Source »
Histogram Analysis and Statistics

Washington D.C. Image Histograms and Statistics
For Washington D.C. I collected 7 histograms, one for each band of the image.

As we can see from these histograms, the data tends to trend in the area of being a low intensity image, meaning the image is darker or contains several dark areas. Although there are two histograms that are trending in the mid-tonal intensity range. In order to improve this and make the image more easy to analyze and distinguish different feature, would be to apply a contrast stretch. This stretches the image data along the x axis allowing for more even tones.

For the image statistics I chose to use scatter plot graphs.

From these scatter plats we can see that the areas where the blue line is more concentrated is in the lower intensity range. Again, if a contrast stretch is done then the image would not be as dark and features could be distinguished slightly better.

Description of the task » Extract the passage of the histogram analysis above from "As we can see" to "distinguished slightly better.", copying it word for word.

Entries supplied »
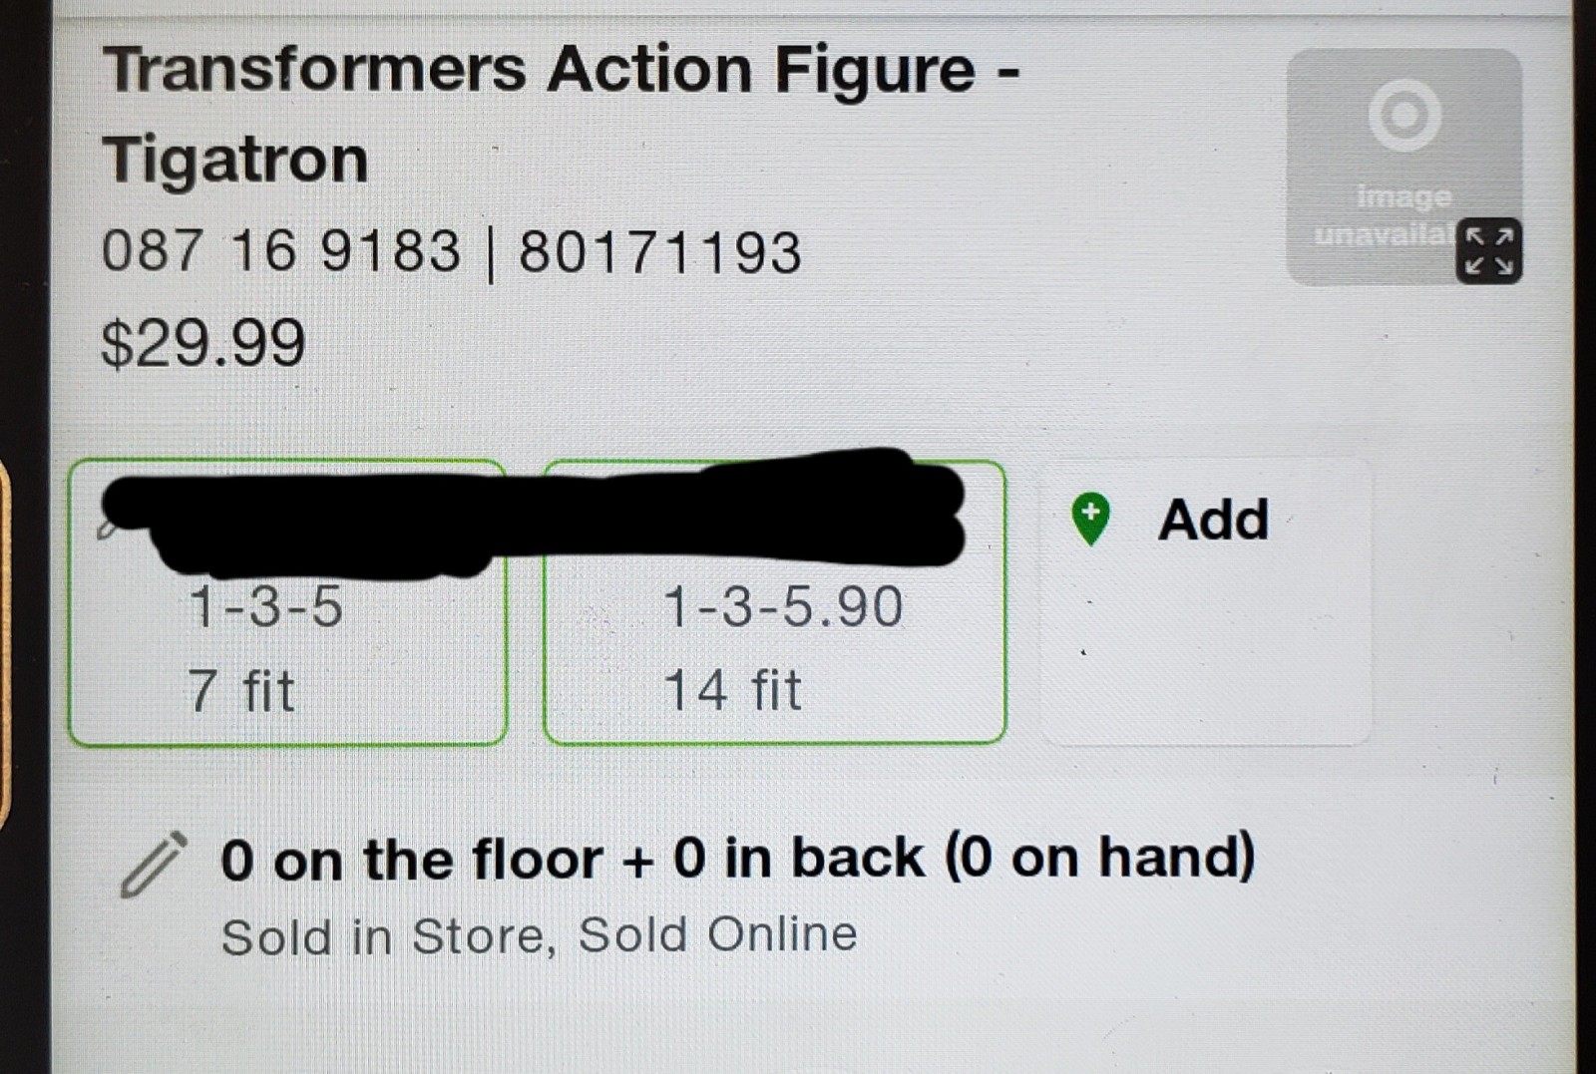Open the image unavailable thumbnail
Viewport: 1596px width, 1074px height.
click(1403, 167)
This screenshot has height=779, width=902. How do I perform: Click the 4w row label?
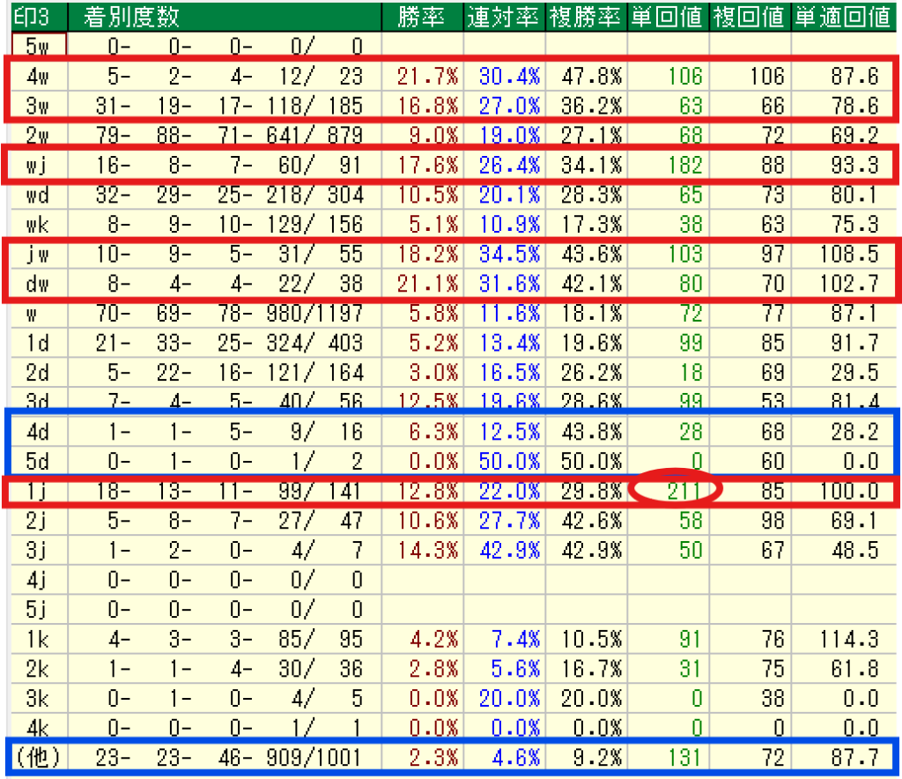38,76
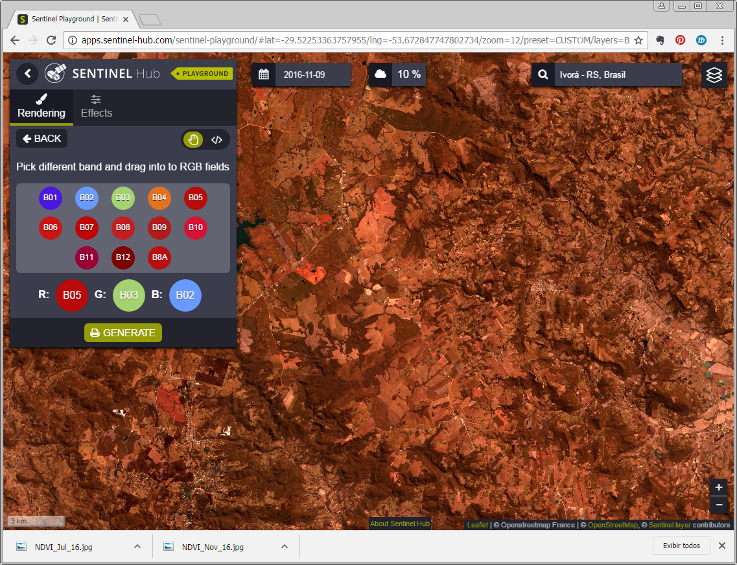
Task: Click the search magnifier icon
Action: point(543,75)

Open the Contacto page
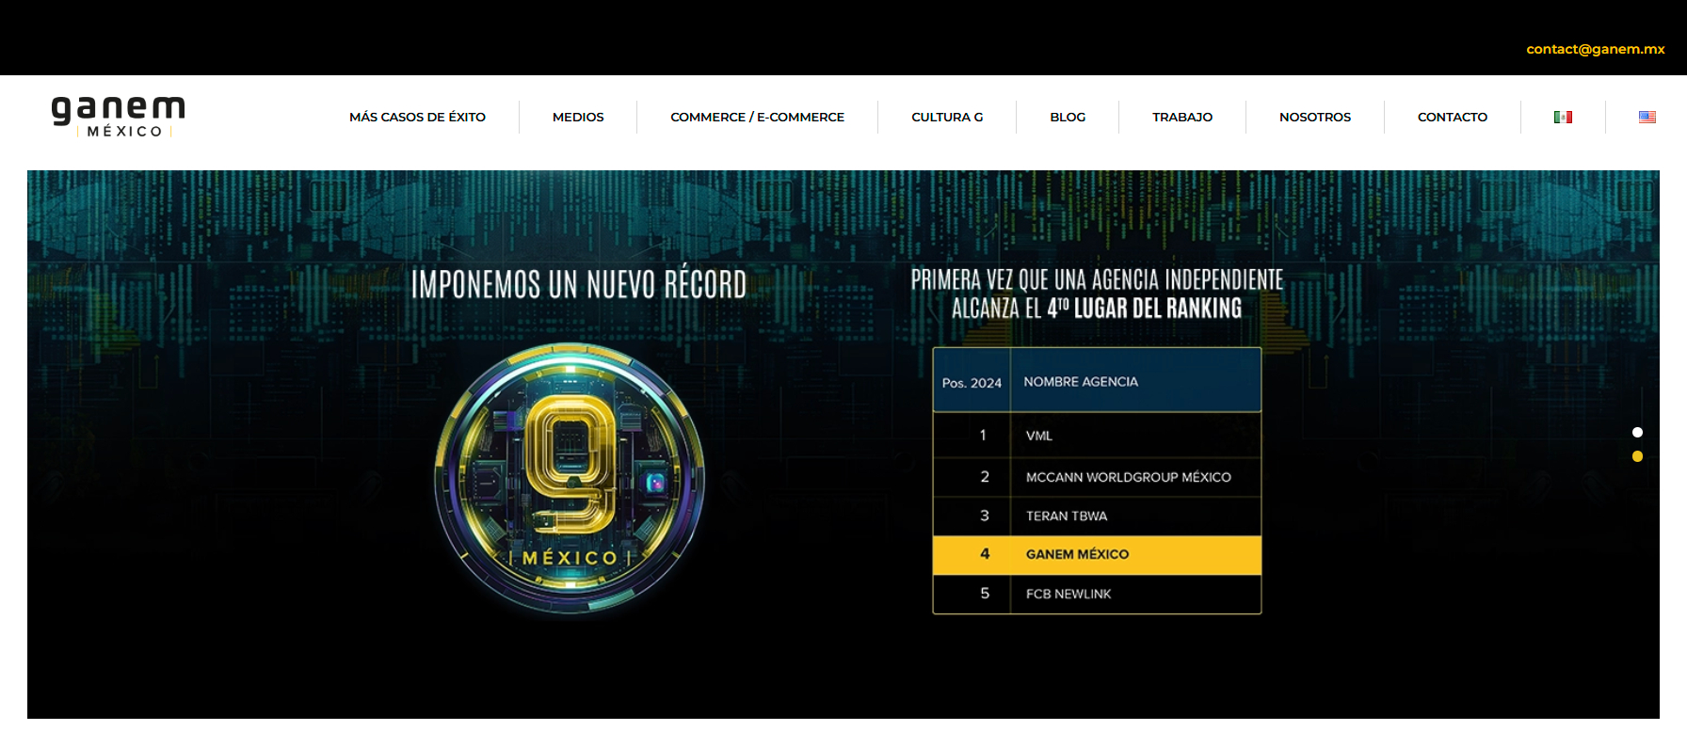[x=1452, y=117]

==

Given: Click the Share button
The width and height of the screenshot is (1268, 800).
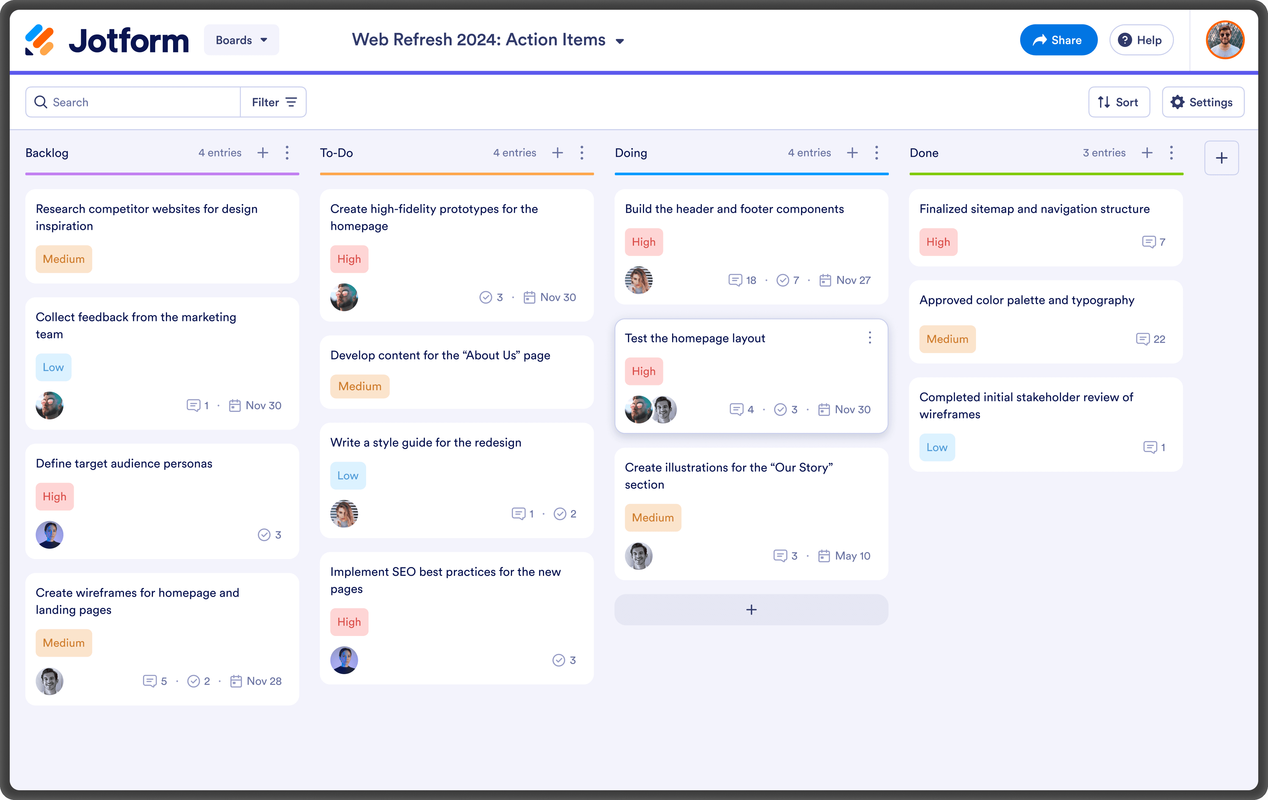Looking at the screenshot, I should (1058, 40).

Task answer »
As we can see from these histograms, the data tends to trend in the area of being a low intensity image, meaning the image is darker or contains several dark areas. Although there are two histograms that are trending in the mid-tonal intensity range. In order to improve this and make the image more easy to analyze and distinguish different feature, would be to apply a contrast stretch. This stretches the image data along the x axis allowing for more even tones.

For the image statistics I chose to use scatter plot graphs.

From these scatter plats we can see that the areas where the blue line is more concentrated is in the lower intensity range. Again, if a contrast stretch is done then the image would not be as dark and features could be distinguished slightly better.